The fast-expanding Hainan Airlines Group (HNA Group) reported that it may cancel an order of 10 A380 aircraft with a total list price of $3.8 billion, which analysts said Sunday highlights airlines' cautious attitude on fleet expansion amid weak market conditions.
According to Reuters Friday, Chen Feng, chairman of HNA Group, which just acquired a 48 percent stake in French airline Aigle Azur in October, said the A380s were ordered when the market was good, but now the company needs to strategize to face the gloomy global economy.
The large size of the A380 makes buying 10 of them difficult in these times, Chen was quoted by Reuters as saying on the sidelines of the ongoing 18th National Congress of the Communist Party of China (CPC) in Beijing, adding that the group will not make a big plane purchase next year.

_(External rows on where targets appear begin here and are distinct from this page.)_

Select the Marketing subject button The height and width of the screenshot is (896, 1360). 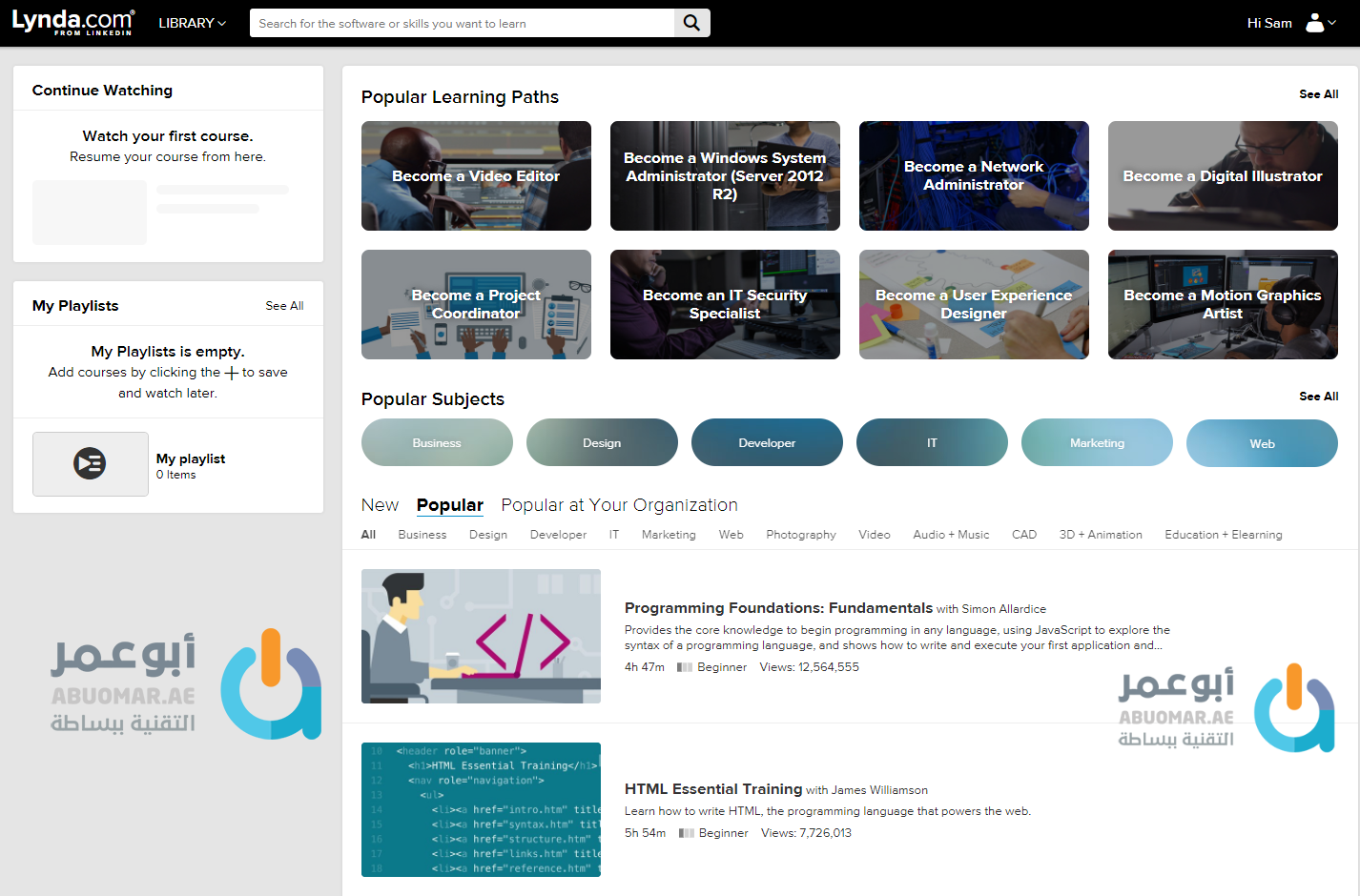[1097, 443]
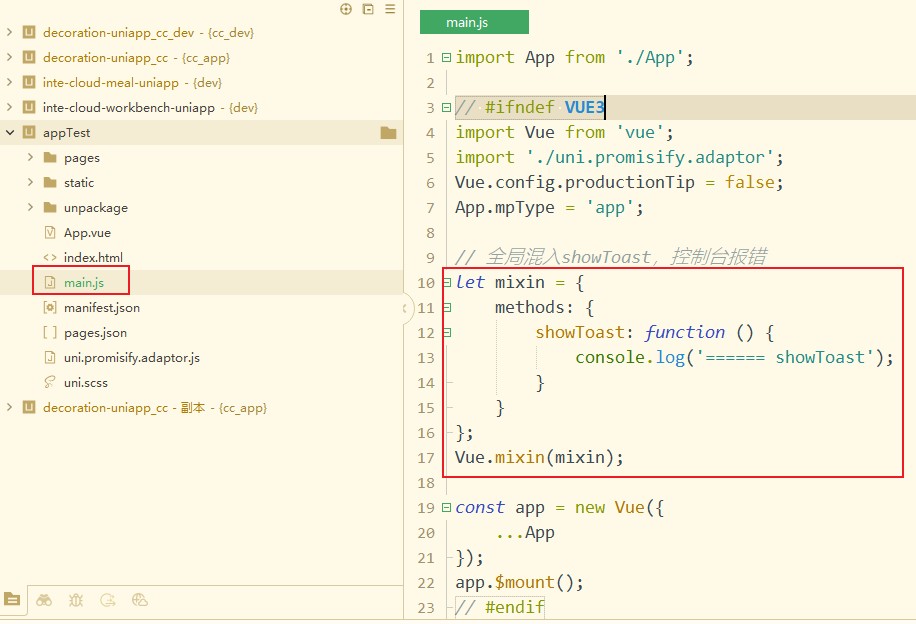Click the locate current file target icon
916x624 pixels.
point(346,9)
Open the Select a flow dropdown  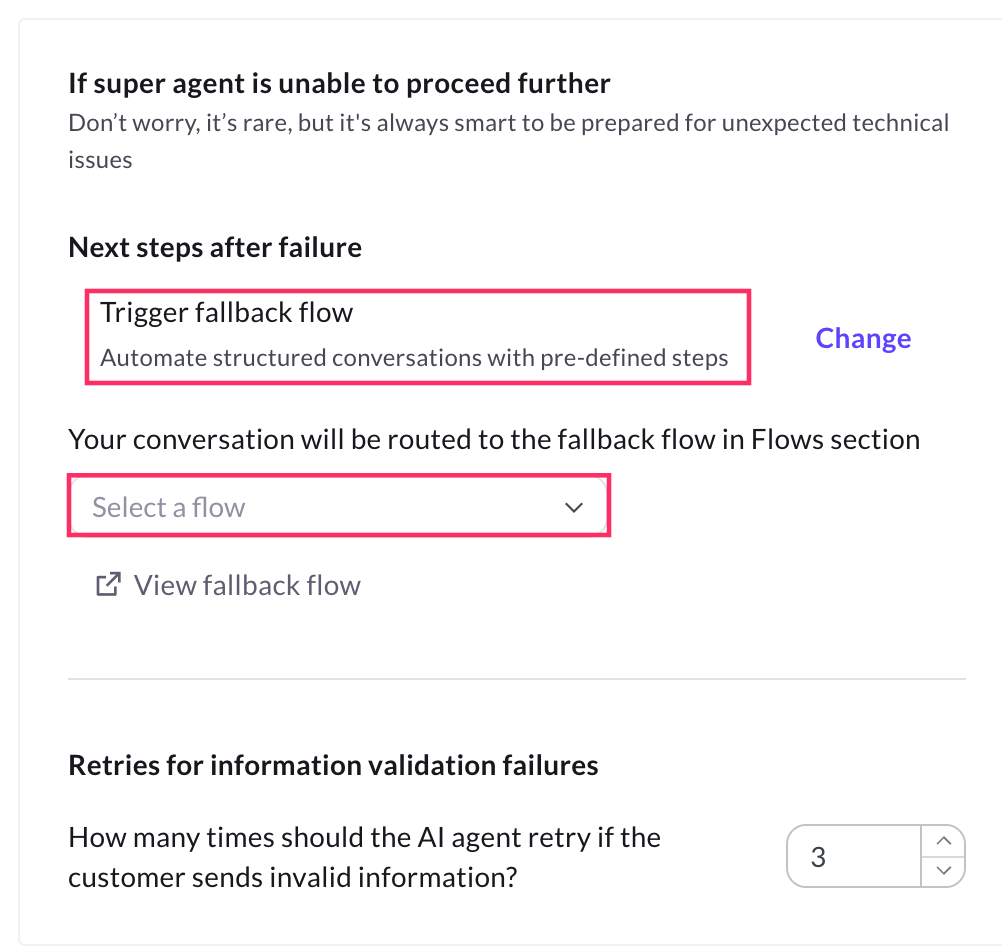pyautogui.click(x=338, y=507)
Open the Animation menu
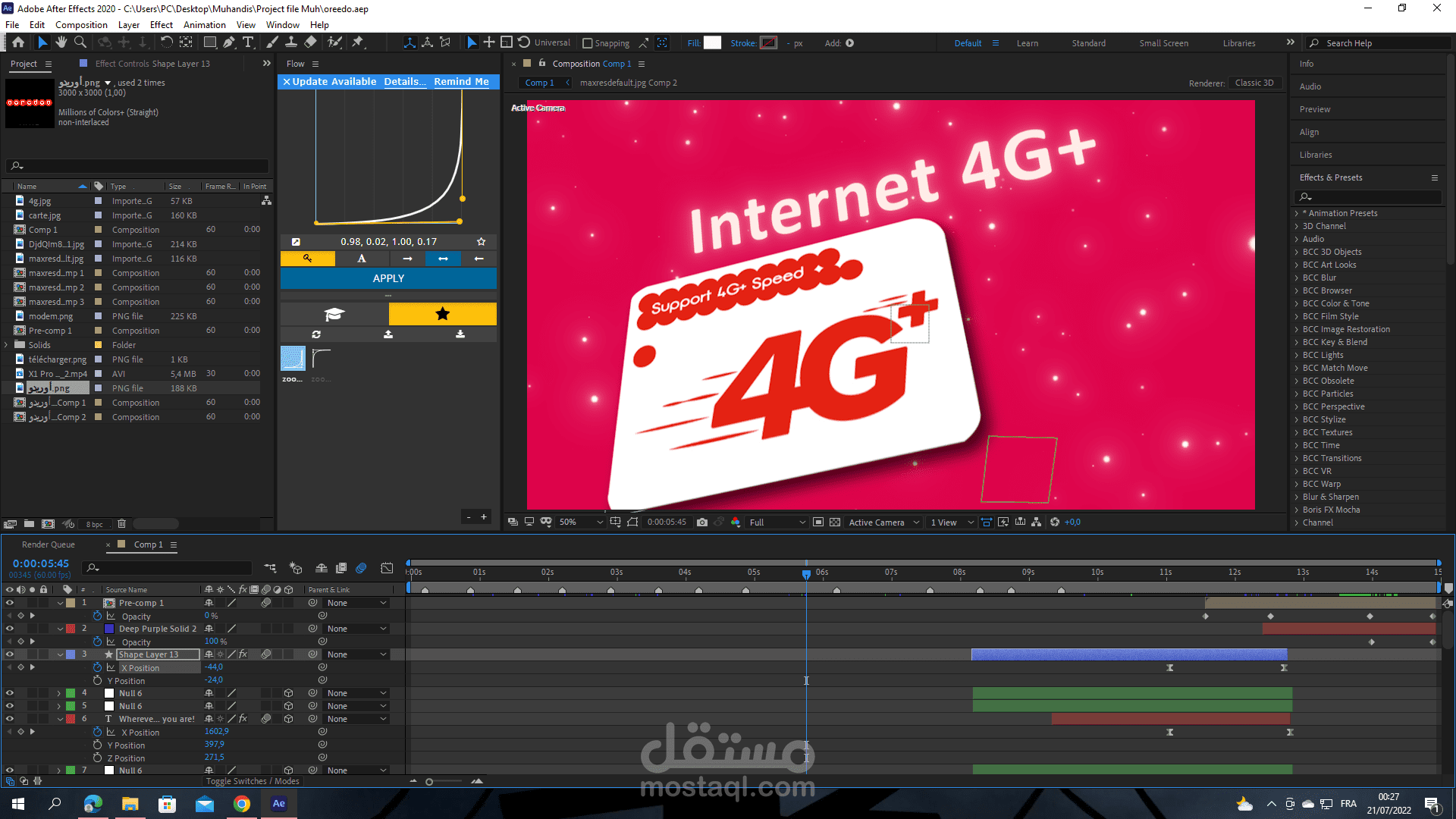The image size is (1456, 819). 204,25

"Orders that are already in the Airbus order book have not changed and, as usual, we do not comment on talks with customers," Robin Tao, an Airbus China spokesperson, told the Global Times via text Sunday.
While Chen did not name the airlines involved, industry insiders said the A380s on order were for Hong Kong Airlines under HNA Group, which operates more than 500 routes at home and abroad.
Hainan Airlines profits hit 1.2 billion yuan in the third quarter of this year, down 25.3 percent year-on-year.
In January this year, Airbus took an order from Hong Kong Airlines for the 10 A380 aircraft, and it plans to deliver the first in 2015. But in August, rumors swirled as the Financial Times reported a possible cancellation.
"It is unexpected but reasonable," Li Xiaojin, a professor at the Civil Aviation University of China, told the Global Times via phone Sunday.
According to Li, the nation's growth of transport volume has declined dramatically in recent decades: annual growth was more than 20 percent during the 1980s and 1990s, but the figure declined to more than 10 percent during the 2000s and now stands at less than 10 percent.
The data from the Civil Aviation Administration of China placed the growth of passenger transport volume in September at 9.5 percent year-on-year.
"The declined growth of transport volume thins profit for the airlines, adding to the pressures against their fleet expansion," Li said.
A380s are suited to long-haul flights, especially internationally, but Chinese airlines have a hard time competing with foreign carriers for customers, said Lin Zhijie, an independent industry expert.
HNA rival China Southern Airlines currently has four A380s flying routes of two or three hours, but their profit in the first half of this year was near 100 million yuan ($16 million), and insiders said the A380 could be a reason.
From October this year, China Southern shifted the A380 route to a Guangzhou-Los Angeles run. Industry insiders predicted that the intercontinental flights will improve the company's performance.